:: PASSAGE GIVEN ::
>>>>
US20100097011A1

US20100097011A1 - Evaluation device for the ignition energy of a discharge lamp

Info

Publication number: US20100097011A1
Application number: US12/529,343
Authority: US
Inventors: Ludger Wilken
Original assignee: Osram GmbH
Current assignee: Osram GmbH
Priority date: 2007-03-01
Filing date: 2008-02-14
Publication date: 2010-04-22
Also published as: EP2127498B1; JP2010520583A; DE202007003032U1; CN101584251B; US8278836B2; CN101584251A; WO2008104461A1; EP2127498A1; PL2127498T3

Abstract

An evaluation device for measuring the ignition energy of a discharge lamp that is ignited by means of a superposed ignition unit, with the aid of a measuring signal that is proportional to the voltage across the discharge, and a measuring signal that is proportional to the current flowing through the lamp, is provided. The evaluation device is configured such that the energy injected into a discharge lamp during a high voltage pulse is suitably evaluated by means of a combination of an analog circuit and a digital circuit.
<<<<
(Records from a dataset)
>>>>
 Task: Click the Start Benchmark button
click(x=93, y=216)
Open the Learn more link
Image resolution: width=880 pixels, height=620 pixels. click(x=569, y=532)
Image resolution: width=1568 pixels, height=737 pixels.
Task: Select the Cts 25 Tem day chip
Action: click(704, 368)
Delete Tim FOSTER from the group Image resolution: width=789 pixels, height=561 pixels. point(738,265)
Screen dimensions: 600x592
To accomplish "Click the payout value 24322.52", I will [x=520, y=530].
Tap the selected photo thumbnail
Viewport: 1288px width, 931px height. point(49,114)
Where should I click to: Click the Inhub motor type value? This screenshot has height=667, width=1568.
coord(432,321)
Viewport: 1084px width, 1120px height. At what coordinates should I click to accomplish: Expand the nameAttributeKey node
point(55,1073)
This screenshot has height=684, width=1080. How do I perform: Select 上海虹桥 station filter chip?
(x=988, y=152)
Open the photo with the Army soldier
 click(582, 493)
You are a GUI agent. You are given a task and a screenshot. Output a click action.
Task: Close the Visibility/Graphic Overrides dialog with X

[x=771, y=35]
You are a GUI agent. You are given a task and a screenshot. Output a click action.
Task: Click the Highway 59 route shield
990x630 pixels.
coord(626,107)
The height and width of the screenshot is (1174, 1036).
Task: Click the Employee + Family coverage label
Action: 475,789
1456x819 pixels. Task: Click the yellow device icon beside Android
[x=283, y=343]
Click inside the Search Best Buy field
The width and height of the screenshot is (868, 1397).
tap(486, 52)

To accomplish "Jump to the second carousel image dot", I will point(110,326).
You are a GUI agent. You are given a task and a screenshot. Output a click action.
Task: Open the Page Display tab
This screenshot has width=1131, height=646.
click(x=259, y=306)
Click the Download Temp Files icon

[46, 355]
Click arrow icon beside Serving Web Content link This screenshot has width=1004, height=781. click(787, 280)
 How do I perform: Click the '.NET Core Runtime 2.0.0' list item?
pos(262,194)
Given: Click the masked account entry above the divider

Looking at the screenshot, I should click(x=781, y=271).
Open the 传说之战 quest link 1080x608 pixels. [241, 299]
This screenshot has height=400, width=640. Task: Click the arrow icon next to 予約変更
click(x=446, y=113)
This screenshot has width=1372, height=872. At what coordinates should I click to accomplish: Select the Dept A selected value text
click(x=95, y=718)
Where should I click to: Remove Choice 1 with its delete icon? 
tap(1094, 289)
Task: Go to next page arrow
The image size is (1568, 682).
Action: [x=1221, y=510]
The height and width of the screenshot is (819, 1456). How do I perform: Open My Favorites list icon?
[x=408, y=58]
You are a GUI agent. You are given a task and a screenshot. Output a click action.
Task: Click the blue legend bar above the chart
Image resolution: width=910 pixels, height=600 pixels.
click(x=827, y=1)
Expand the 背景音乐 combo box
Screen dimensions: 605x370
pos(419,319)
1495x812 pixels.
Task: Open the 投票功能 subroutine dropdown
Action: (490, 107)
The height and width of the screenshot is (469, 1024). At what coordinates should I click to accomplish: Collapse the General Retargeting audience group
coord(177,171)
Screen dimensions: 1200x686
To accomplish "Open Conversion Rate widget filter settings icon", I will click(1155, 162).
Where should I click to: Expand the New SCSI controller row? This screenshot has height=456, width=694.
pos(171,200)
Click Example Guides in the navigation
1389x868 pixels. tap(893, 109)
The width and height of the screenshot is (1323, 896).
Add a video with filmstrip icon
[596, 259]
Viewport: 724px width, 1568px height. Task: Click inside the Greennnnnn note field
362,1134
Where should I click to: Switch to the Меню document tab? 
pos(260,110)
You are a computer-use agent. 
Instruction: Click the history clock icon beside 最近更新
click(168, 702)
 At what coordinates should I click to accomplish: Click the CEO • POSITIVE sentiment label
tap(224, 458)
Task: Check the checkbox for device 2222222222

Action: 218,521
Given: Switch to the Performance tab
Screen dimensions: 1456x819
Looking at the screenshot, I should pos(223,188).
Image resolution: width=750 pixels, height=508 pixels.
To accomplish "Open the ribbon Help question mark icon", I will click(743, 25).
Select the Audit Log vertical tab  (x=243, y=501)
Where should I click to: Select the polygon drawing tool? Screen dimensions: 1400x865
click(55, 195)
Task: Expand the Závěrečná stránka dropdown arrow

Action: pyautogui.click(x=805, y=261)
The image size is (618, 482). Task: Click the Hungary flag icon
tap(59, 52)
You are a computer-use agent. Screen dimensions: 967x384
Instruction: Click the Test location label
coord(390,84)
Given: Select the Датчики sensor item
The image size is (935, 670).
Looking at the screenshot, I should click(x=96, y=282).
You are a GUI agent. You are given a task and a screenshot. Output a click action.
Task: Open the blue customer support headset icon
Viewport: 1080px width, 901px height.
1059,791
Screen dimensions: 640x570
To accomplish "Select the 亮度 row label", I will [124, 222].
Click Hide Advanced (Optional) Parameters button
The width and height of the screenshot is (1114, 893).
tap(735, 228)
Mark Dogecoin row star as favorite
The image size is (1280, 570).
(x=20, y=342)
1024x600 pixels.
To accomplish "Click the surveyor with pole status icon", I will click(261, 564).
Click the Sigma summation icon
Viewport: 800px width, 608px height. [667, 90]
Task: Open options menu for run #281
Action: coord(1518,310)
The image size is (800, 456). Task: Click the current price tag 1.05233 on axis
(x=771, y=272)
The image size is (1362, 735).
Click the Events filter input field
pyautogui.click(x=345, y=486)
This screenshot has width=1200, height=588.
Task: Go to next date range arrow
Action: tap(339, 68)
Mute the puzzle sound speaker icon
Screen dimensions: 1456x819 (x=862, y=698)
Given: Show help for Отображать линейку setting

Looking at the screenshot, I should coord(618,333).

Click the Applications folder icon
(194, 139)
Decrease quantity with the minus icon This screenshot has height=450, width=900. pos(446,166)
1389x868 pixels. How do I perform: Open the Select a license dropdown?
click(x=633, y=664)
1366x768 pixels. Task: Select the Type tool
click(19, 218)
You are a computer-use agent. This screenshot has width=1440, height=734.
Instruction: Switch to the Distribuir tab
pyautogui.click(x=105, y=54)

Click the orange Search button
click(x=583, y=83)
<<<<
:: THE TASK ::
Who is named as the inventor on the patent page? Rely only on the patent page for the answer.

:: WRITTEN ANSWER ::
Ludger Wilken